Baringo icon who got access to Mzee Jomo Kenyatta while in detention dies

From left: Bildad Kaggia, Kung’u Karumba, Henry Cheboiwo, Jomo Kenyatta, Daniel Moi, Paul Ngei and Fred Kubai in September 1959. Moi, who was a Legco member, was accompanied by Cheboiwo to pay Kenyatta a visit while in prison. [PHOTO: FILE/STANDARD]

He was among the few Kenyans who reached Mzee Jomo Kenyatta when the latter was in prison.

It was an honour not many got, but Henry Cheboiwo was lucky after President Daniel Moi, then a member of Legislative Council representing Rift Valley, picked him to accompany him because he understood English and Kiswahili and had a little background in politics.

Cheboiwo's journey to politics started with this trip to prison in 1959. He later became the Baringo North MP for 22 years.

The former MP died last week at the age of 89. Moi, while recalling the historic journey he and Cheboiwo undertook to Kapenguria to visit Mzee Kenyatta, said his death had greatly saddened him considering how closely the two worked during the struggle for freedom and after independence.

"Cheboiwo will be remembered for his immense contribution to the socio-economic development of Baringo in particular and Kenya as a whole," Moi said.

When The Standard spoke to him before he died, Cheboiwo was a walking history. He witnessed key chapters of Kenya's history unfold.

He was around when the first explorers were still mapping Kenya. He witnessed the violent struggle for freedom, the hoisting of the flag when Kenya became a free country in 1963 and the signing of the new Constitution in 2010. He also saw its implementation, four years on.

Cheboiwo had recalled the first meeting between former President Moi and his predecessor, Kenyatta, when the latter was in detention in Lodwar. During that meeting, Kenyatta passionately appealed to Moi to push the colonial government to have him transferred from the harsh Lodwar environment to a friendlier and more accessible location.

Kenyatta, alongside other political leaders, had been arrested on October 20, 1952, for leading the struggle for self-rule.

The colonial government arrived at a decision to allow Moi visit Kenyatta because Lodwar fell within his jurisdiction as the member of the council for the region.

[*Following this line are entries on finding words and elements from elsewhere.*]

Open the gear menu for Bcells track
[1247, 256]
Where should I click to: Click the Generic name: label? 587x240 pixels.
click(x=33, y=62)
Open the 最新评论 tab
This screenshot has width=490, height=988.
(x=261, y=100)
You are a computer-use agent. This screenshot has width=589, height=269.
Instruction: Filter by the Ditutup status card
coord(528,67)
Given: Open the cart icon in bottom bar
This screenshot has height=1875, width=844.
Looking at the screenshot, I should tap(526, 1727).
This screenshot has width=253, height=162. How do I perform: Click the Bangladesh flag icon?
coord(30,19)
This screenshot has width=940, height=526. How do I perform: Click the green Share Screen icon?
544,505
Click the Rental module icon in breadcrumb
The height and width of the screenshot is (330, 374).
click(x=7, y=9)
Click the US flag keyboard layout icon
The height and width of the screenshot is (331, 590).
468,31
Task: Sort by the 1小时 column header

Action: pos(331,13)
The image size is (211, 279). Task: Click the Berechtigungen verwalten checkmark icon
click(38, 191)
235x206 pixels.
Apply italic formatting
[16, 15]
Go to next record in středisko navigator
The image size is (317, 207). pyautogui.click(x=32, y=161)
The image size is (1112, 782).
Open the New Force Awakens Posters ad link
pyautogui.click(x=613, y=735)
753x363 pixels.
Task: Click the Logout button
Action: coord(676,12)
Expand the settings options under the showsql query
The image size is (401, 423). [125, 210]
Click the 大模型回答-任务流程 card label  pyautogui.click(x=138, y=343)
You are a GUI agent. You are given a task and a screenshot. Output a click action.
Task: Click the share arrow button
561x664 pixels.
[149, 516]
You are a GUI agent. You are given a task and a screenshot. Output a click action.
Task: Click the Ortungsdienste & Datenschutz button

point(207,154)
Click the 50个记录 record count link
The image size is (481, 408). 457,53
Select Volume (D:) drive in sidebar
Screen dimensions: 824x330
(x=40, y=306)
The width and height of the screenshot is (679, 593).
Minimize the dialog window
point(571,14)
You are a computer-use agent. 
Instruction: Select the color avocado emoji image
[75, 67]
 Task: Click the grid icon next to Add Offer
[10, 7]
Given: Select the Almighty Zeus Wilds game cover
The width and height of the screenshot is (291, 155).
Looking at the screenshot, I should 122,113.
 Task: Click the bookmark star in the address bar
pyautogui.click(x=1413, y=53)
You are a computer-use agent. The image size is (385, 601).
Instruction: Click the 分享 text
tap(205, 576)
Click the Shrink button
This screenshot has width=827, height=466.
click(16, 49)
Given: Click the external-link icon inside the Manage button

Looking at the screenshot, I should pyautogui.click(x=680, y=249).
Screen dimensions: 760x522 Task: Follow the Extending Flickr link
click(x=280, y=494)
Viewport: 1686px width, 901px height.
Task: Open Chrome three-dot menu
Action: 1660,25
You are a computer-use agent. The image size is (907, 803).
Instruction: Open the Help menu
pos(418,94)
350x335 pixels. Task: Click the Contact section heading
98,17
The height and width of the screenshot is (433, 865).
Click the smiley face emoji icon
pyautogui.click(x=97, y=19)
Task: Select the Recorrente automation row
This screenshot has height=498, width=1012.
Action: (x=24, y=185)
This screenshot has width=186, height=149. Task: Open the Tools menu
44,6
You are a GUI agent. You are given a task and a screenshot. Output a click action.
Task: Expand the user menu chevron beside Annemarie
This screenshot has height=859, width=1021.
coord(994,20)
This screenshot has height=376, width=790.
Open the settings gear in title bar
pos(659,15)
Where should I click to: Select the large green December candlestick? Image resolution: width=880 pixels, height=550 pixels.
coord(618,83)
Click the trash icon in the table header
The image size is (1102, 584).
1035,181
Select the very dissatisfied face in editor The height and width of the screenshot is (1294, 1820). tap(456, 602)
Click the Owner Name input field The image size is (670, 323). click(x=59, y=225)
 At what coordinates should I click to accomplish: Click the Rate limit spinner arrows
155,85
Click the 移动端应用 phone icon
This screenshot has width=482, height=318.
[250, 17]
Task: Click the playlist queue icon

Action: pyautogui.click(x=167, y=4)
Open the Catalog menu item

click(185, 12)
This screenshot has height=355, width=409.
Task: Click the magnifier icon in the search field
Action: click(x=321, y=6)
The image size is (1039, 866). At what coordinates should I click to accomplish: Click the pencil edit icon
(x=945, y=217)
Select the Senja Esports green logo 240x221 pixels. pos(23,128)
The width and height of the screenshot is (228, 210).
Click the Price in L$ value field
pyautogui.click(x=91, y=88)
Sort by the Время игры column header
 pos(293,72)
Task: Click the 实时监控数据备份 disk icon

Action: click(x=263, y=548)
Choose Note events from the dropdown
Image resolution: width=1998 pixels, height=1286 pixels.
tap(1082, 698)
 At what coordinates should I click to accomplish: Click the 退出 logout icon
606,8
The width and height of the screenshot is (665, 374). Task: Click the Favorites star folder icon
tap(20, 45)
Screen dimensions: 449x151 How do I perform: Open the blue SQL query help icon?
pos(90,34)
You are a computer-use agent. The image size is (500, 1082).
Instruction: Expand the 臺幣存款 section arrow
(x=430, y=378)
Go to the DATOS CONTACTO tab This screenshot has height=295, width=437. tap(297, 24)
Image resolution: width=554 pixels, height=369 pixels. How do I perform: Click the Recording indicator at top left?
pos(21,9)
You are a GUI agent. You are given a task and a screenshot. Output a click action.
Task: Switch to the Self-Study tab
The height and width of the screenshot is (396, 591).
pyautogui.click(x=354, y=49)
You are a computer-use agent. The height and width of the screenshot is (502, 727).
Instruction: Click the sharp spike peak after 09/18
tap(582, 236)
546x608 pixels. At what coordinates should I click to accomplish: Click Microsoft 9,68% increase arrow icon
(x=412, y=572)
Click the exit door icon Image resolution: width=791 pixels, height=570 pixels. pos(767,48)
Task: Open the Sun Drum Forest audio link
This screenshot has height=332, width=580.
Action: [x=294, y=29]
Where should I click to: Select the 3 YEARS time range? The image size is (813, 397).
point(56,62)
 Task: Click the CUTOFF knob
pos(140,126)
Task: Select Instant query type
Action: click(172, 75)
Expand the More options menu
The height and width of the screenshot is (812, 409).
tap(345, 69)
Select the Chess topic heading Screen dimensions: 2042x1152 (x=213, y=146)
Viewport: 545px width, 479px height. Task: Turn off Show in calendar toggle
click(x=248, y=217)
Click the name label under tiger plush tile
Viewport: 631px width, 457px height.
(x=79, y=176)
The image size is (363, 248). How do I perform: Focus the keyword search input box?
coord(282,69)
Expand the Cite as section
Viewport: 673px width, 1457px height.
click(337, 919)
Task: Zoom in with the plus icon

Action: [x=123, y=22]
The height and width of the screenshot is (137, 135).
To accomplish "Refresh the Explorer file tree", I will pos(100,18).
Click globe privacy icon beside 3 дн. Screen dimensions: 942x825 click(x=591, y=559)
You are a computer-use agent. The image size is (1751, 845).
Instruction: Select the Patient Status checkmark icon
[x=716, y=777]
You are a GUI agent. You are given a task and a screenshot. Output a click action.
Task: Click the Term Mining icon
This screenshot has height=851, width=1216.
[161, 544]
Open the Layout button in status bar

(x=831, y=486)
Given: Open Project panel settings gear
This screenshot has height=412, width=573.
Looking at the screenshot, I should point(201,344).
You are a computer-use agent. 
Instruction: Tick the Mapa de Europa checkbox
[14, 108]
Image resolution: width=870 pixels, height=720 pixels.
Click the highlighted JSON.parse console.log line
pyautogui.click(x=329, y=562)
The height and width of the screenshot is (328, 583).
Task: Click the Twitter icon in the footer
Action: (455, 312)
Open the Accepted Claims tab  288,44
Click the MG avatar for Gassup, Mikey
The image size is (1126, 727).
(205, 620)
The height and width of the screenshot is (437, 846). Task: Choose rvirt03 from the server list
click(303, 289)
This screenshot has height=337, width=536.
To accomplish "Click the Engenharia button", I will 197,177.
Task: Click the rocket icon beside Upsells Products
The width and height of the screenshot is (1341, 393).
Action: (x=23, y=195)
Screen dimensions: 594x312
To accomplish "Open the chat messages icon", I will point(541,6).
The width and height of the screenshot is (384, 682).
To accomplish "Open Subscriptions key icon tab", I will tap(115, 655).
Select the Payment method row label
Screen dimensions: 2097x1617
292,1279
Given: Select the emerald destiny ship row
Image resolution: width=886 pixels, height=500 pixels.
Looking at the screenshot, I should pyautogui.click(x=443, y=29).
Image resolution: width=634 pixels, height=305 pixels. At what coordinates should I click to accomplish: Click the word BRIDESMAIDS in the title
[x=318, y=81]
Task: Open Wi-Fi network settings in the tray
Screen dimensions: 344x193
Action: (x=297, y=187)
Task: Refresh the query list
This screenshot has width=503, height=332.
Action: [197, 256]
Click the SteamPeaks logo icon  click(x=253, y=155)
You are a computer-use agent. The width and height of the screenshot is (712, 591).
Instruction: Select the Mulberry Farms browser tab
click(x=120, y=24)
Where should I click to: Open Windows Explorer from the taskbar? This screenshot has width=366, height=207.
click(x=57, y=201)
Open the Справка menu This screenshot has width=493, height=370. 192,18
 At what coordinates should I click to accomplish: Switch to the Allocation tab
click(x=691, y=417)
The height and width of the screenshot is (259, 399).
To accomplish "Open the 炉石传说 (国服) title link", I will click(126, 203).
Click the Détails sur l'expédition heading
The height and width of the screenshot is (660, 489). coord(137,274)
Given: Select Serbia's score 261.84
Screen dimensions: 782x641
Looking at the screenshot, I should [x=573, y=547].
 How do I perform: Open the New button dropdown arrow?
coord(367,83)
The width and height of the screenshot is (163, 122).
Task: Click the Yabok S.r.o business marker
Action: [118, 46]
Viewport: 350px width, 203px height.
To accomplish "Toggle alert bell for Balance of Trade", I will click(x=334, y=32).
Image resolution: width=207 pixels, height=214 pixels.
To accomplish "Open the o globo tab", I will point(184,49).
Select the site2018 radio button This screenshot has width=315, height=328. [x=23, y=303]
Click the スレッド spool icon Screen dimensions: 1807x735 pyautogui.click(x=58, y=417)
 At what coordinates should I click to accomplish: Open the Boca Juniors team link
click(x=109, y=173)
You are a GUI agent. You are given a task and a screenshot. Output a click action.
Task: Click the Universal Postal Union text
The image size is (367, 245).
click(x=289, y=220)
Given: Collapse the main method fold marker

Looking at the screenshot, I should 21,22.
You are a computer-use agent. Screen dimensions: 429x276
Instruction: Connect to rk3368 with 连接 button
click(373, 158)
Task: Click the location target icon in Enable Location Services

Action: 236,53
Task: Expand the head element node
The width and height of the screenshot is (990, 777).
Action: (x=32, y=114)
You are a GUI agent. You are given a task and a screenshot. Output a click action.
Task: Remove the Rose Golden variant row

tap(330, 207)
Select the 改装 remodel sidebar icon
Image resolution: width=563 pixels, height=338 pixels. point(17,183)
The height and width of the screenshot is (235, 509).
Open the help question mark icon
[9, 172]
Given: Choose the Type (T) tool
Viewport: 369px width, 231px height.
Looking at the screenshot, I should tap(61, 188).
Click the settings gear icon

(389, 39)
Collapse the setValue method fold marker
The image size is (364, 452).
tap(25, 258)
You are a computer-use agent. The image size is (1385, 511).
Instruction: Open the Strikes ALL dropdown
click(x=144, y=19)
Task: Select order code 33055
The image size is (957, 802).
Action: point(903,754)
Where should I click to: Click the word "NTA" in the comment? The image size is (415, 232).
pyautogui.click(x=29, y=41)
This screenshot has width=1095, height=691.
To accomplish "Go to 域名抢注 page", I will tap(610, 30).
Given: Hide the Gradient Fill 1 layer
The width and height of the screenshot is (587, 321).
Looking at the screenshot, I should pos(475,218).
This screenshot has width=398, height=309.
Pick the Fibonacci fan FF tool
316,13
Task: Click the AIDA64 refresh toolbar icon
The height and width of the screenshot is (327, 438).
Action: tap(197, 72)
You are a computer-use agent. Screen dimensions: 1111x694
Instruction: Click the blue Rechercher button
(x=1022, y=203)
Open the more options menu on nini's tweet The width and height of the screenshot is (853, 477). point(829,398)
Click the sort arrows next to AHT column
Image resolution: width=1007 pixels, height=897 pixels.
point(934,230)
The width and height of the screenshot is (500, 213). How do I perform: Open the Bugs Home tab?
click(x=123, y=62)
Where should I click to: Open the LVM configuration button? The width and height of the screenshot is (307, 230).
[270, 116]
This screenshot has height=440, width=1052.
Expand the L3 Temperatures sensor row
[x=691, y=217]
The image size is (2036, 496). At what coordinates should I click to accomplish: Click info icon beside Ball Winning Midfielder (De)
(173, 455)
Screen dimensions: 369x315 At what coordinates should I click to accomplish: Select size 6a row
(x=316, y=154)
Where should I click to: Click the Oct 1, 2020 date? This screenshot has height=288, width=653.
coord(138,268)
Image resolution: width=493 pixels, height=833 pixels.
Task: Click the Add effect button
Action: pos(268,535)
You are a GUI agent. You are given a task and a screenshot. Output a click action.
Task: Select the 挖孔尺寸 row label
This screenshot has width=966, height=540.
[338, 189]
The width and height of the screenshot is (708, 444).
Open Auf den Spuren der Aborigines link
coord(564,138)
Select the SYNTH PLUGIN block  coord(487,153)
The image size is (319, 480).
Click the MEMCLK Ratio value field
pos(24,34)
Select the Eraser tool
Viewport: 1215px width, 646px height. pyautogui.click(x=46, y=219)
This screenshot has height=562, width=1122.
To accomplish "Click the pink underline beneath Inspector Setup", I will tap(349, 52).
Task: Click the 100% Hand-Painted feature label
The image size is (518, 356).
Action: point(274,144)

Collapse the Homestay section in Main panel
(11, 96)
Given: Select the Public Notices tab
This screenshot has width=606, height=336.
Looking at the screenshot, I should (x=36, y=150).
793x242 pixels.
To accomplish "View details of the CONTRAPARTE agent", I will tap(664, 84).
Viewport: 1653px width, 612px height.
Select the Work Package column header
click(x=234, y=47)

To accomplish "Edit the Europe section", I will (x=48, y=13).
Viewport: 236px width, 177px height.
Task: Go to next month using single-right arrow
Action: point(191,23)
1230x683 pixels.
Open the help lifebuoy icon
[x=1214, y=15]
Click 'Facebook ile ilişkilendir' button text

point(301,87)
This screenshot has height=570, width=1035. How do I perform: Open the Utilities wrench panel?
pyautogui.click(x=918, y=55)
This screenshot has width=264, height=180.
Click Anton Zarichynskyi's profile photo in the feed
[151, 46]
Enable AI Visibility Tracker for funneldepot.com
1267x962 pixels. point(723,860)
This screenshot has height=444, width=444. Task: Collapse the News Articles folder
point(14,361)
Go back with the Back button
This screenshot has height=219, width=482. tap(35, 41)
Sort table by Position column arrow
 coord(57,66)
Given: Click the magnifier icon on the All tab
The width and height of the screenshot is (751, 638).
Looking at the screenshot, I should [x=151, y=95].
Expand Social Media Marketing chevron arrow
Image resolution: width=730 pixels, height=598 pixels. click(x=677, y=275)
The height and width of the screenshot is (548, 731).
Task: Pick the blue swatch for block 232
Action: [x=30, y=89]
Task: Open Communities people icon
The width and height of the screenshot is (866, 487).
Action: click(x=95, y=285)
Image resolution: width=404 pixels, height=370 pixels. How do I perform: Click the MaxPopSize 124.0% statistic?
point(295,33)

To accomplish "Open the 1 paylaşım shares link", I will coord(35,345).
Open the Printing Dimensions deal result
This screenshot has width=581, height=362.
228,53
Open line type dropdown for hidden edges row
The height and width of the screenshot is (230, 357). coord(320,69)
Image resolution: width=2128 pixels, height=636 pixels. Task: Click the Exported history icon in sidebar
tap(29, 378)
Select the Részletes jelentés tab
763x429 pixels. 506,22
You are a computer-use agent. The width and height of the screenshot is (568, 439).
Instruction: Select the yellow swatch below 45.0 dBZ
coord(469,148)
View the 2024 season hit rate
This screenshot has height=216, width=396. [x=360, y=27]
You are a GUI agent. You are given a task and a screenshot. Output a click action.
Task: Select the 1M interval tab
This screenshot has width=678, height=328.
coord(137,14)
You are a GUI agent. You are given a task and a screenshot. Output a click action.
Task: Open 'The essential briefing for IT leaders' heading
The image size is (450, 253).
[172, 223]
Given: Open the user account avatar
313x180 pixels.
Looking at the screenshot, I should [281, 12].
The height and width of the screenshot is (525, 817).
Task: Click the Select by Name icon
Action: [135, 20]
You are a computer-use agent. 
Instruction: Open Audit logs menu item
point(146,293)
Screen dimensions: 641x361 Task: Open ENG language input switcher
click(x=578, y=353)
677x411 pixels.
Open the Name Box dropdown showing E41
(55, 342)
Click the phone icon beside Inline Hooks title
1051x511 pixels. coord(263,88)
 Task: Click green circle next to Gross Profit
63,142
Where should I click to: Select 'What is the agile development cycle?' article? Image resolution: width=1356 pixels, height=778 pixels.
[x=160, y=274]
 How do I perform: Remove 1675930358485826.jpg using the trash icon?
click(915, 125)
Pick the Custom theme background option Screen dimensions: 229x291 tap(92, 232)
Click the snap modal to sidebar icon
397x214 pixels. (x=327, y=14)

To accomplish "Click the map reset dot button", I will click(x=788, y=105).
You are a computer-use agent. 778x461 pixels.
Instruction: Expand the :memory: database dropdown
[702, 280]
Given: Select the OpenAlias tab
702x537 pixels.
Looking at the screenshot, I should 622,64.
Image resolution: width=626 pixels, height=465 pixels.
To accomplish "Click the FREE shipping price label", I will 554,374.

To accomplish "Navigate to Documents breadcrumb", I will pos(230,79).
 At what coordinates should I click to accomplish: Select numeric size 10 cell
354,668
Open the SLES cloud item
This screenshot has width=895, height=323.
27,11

The visit was to later prove fruitful when Kenyatta was transferred to Maralal in Samburu.

Cheboiwo too was instrumental in the first delegation by Kanu members from Rift Valley who went to Gatundu to meet Kenyatta to discuss the merger of the two colonial-era parties, Kadu and Kanu, and the disbandment of the Majimbo system.

Cheboiwo was among the first architects and shapers of Baringo politics when Kanu picked him to contest the 1966 election following the creation of Baringo North constituency. He became the first MP for the constituency.

 

BY-ELECTION

Cheboiwo represented Baringo North until 1979, when he was voted out in favour of Zephania Kipkebut Chepkangor. This however did not augur well with his friend, President Moi, who personally intervened.
The intervention led to a by-election in 1980 in which Chepkong'a relinquished his ambitions for the job after serving for only six months, in favour of Cheboiwo.

Cheboiwo then served Baringo North constituents while doubling up as a minister and assistant minister in the  of Co-operative Development, Health, Environment and Natural Resources ministries until 1988 when he was trounced by his cousin, Willy Kamuren.

Even after retiring from elective politics, Cheboiwo remained an active Kanu delegate in Kabartonjo. The former legislator has also been a mentor to his successors. According to his first-born daughter, Margaret Kaptuiya, Cheboiwo got his early education between 1940 and early 1950s at Kapsabet School for his 'O' levels and later joined Kabete Technical School where he took up training in masonry.

Cheboiwo once told this writer of an incident where he was involved in a road accident near Stem in Nakuru and the first person to come to his rescue was the former President. "Immediately after the accident, the president's motorcade, which was heading to Kabarak stopped by," he said. Moi ordered an evacuation by the military, based at Lanet, to Nairobi for medical attention.

Kaptuiya said her father he had been admitted at Nairobi Hospital since July. He will be buried on Saturday at his home in Tirimionin, Kabartonjo, Baringo.